■ Data supplied
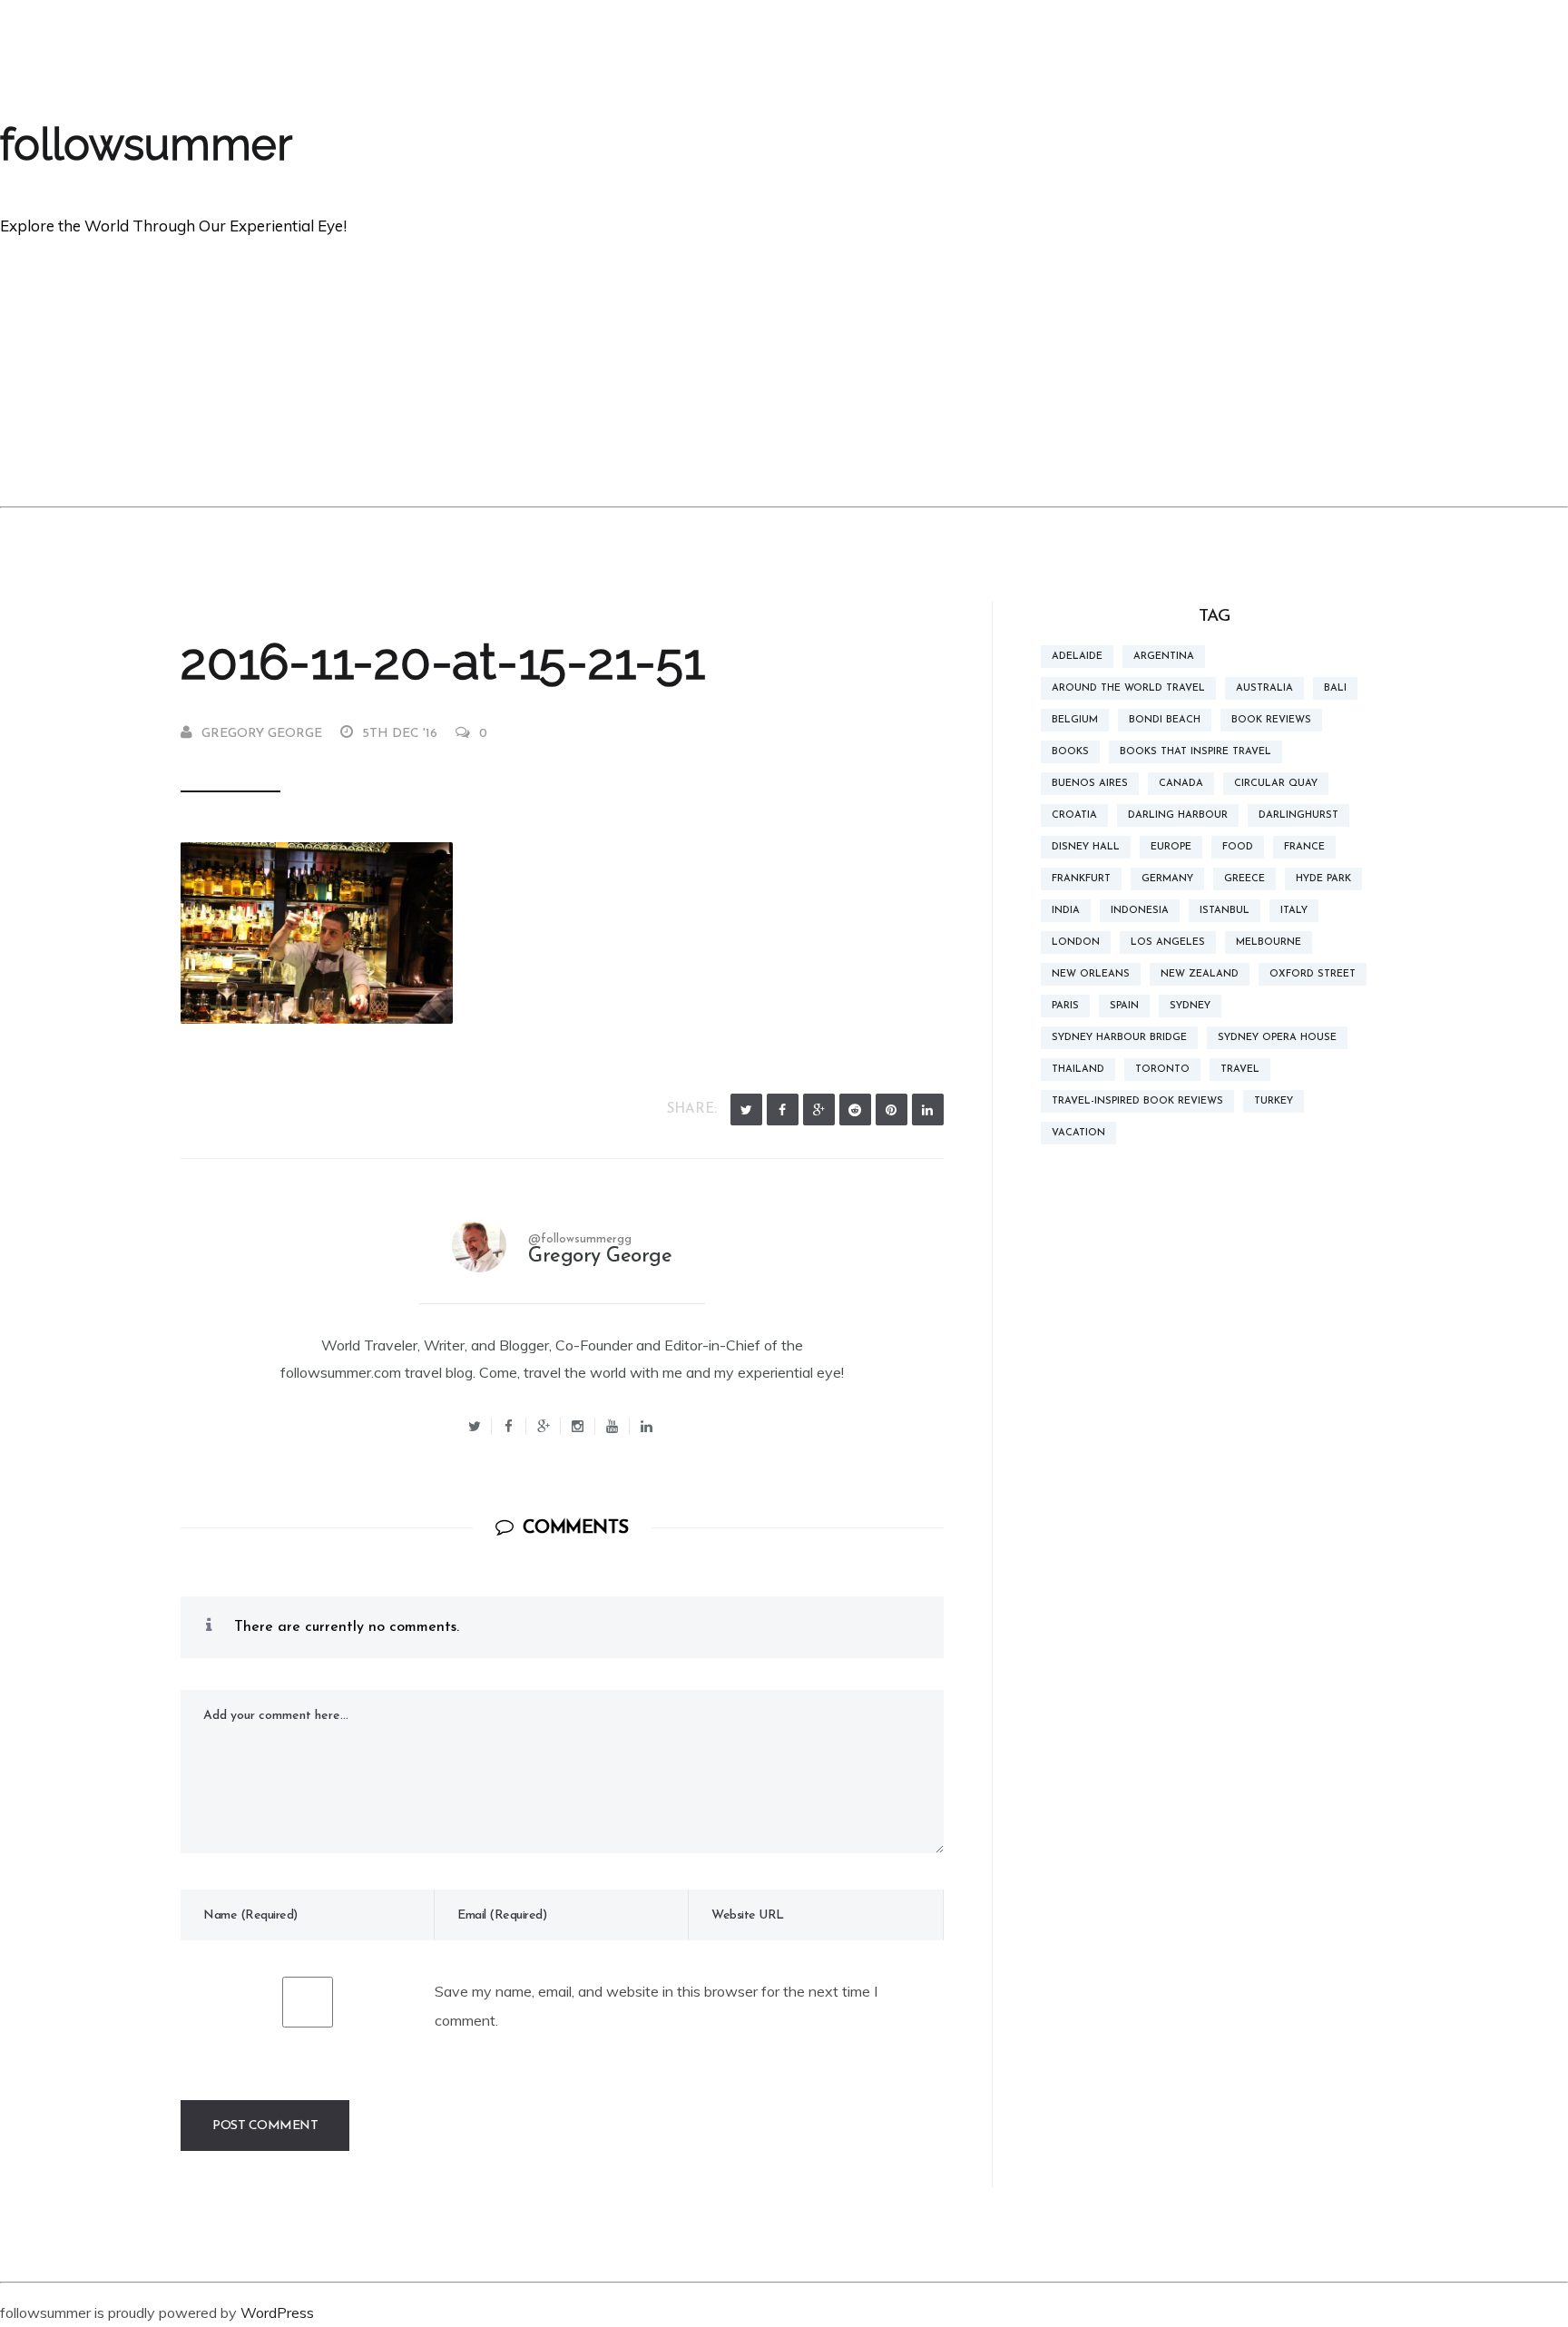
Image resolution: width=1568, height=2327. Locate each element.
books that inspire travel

...

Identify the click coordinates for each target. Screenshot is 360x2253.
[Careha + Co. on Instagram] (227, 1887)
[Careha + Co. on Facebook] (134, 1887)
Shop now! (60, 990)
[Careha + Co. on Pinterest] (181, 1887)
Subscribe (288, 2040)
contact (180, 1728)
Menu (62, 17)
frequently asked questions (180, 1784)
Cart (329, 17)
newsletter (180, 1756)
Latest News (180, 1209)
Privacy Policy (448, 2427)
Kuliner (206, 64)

--

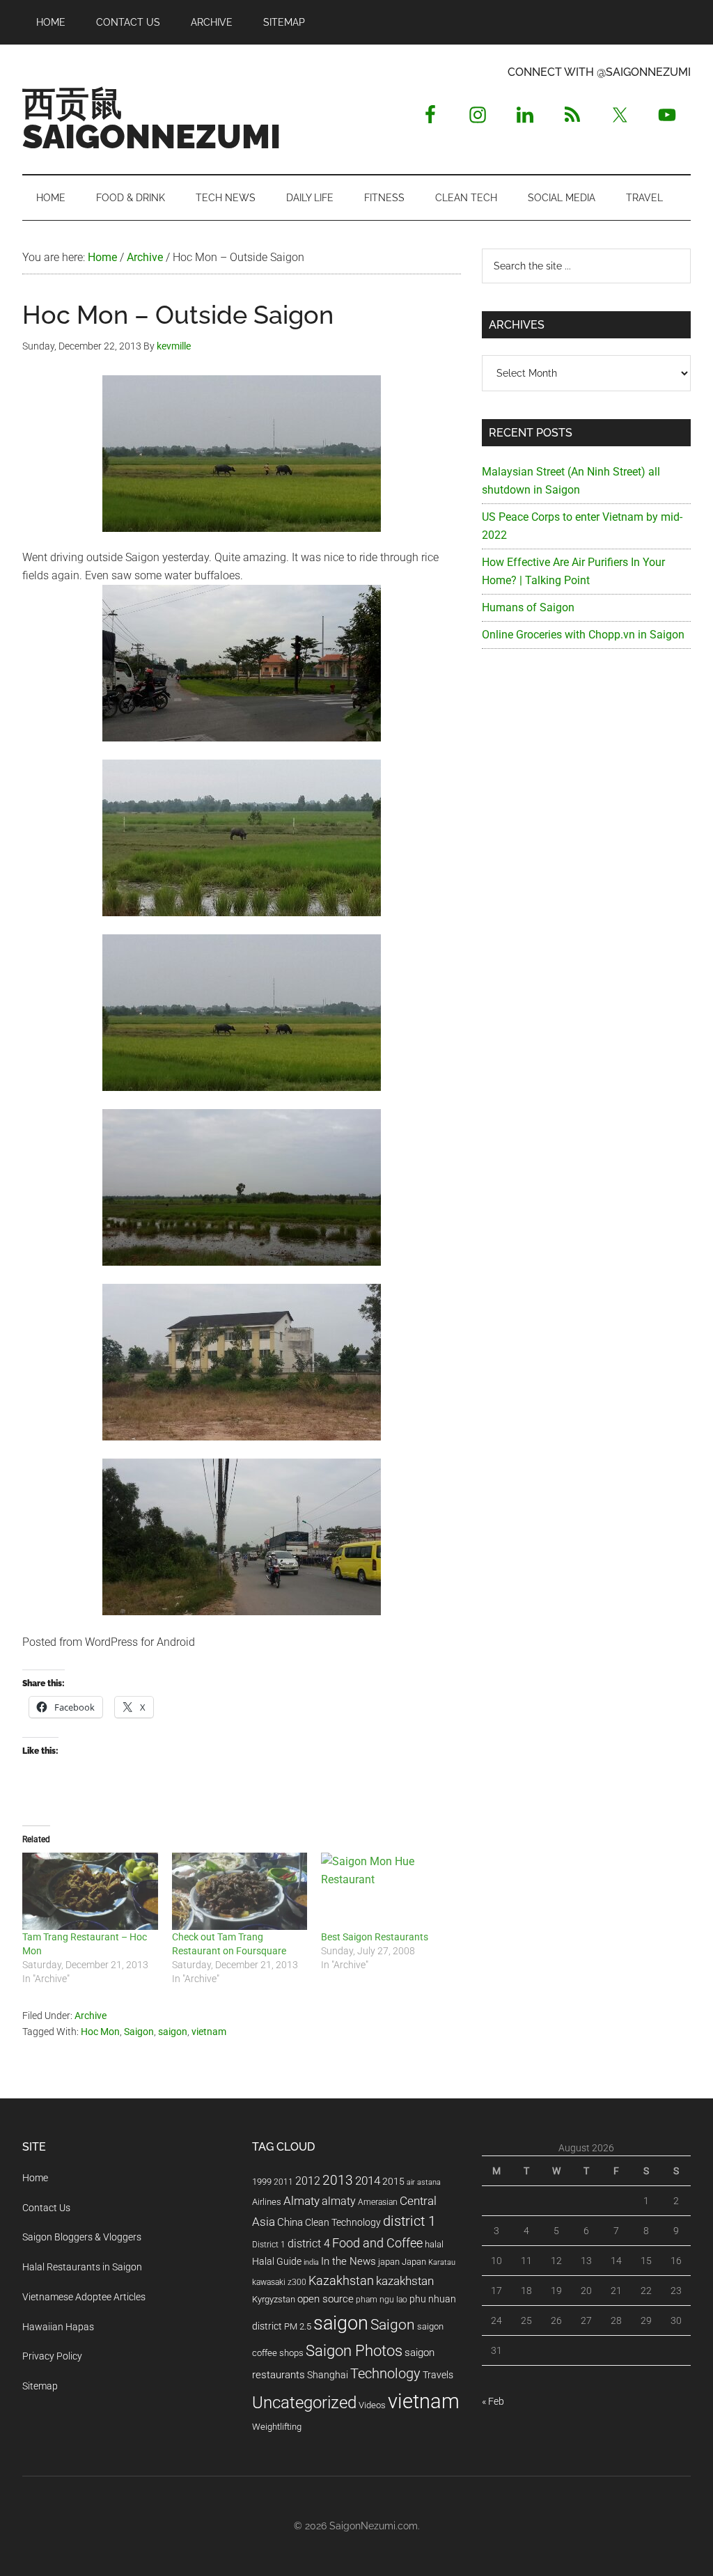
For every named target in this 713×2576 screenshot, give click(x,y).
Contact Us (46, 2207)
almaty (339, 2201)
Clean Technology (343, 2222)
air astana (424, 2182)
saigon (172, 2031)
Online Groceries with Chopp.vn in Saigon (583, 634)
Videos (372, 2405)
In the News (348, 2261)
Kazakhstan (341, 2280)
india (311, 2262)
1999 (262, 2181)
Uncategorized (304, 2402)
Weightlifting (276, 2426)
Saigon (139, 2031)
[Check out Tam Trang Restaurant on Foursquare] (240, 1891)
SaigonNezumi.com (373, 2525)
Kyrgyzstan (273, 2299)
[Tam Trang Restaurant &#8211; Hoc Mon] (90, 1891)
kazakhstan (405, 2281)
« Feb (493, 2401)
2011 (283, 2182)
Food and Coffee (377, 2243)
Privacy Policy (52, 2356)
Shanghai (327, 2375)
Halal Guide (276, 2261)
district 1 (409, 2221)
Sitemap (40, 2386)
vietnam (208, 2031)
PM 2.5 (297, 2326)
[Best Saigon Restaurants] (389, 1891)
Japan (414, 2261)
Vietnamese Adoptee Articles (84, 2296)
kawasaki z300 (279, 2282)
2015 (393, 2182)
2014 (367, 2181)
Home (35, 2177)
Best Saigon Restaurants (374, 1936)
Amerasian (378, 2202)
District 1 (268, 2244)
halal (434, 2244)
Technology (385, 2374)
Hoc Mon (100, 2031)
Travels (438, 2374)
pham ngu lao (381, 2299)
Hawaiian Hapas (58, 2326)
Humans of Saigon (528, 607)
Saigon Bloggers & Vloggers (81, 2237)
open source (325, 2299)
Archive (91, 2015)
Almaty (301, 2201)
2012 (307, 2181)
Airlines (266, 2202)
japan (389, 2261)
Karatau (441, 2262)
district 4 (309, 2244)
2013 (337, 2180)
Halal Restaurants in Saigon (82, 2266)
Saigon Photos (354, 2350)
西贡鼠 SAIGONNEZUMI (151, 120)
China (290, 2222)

■ What you should do
Using the data above, reproduce exactly the lines between those holding "PM 2.5 (297, 2326)" and "China (290, 2222)", inclusive, and no others.

■ Response area
PM 2.5 (297, 2326)
[Best Saigon Restaurants] (389, 1891)
Japan (414, 2261)
Vietnamese Adoptee Articles (84, 2296)
kawasaki z300 (279, 2282)
2015 (393, 2182)
2014 (367, 2181)
Home (35, 2177)
Best Saigon Restaurants (374, 1936)
Amerasian (378, 2202)
District 1 (268, 2244)
halal (434, 2244)
Technology (385, 2374)
Hoc Mon (100, 2031)
Travels (438, 2374)
pham ngu lao (381, 2299)
Hawaiian Hapas (58, 2326)
Humans of Saigon (528, 607)
Saigon Bloggers & Vloggers (81, 2237)
open source (325, 2299)
Archive (91, 2015)
Almaty (301, 2201)
2012 (307, 2181)
Airlines (266, 2202)
japan (389, 2261)
Karatau (441, 2262)
district 4 (309, 2244)
2013 (337, 2180)
Halal Restaurants in Saigon (82, 2266)
Saigon Photos (354, 2350)
西贡鼠 SAIGONNEZUMI (151, 120)
China (290, 2222)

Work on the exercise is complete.